Transcribe each of the records below exactly, excluding all pictures.

Collected data:
▼
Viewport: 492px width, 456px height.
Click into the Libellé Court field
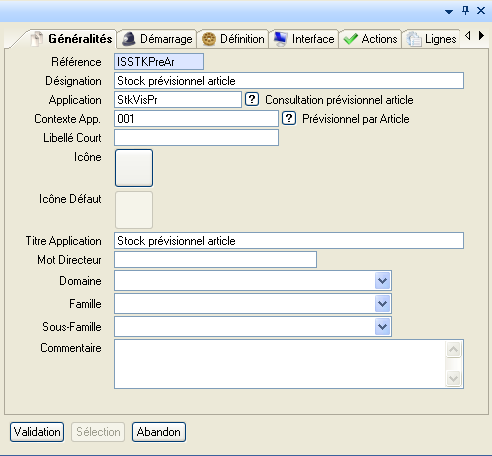[x=196, y=138]
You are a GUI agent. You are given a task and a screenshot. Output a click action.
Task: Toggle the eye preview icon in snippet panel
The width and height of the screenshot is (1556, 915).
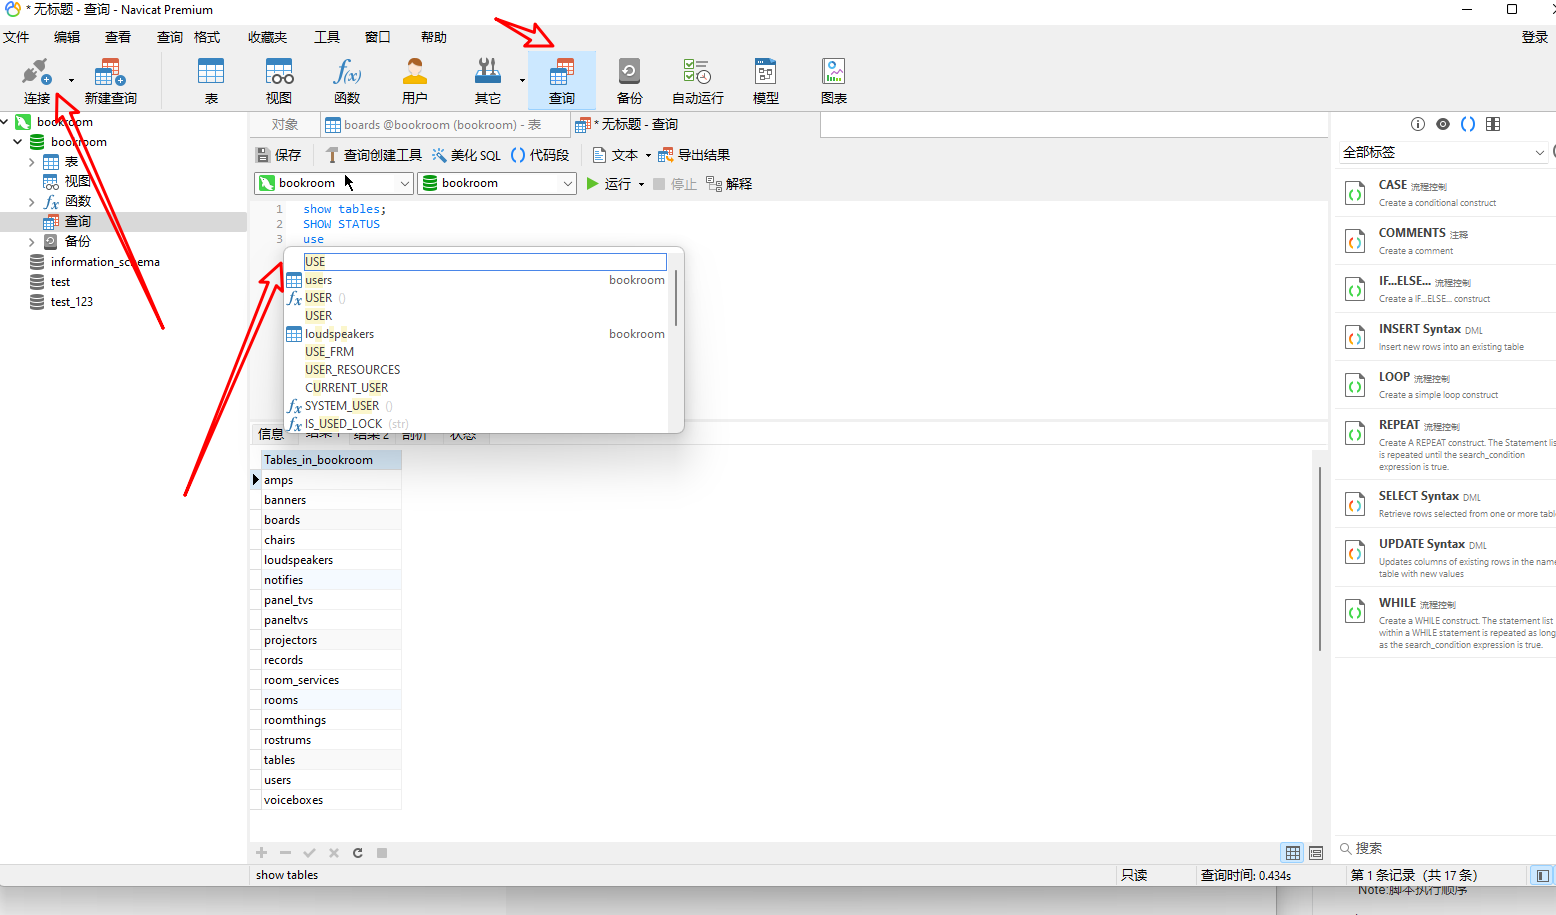pyautogui.click(x=1442, y=123)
▲
**Solution to the exercise**
Viewport: 492px width, 456px height.
Click into the Libellé Court field
[x=196, y=138]
You are a GUI agent. You are given a task and a screenshot. Output a click action.
Task: Toggle the eye preview icon in snippet panel
The width and height of the screenshot is (1556, 915).
pyautogui.click(x=1442, y=123)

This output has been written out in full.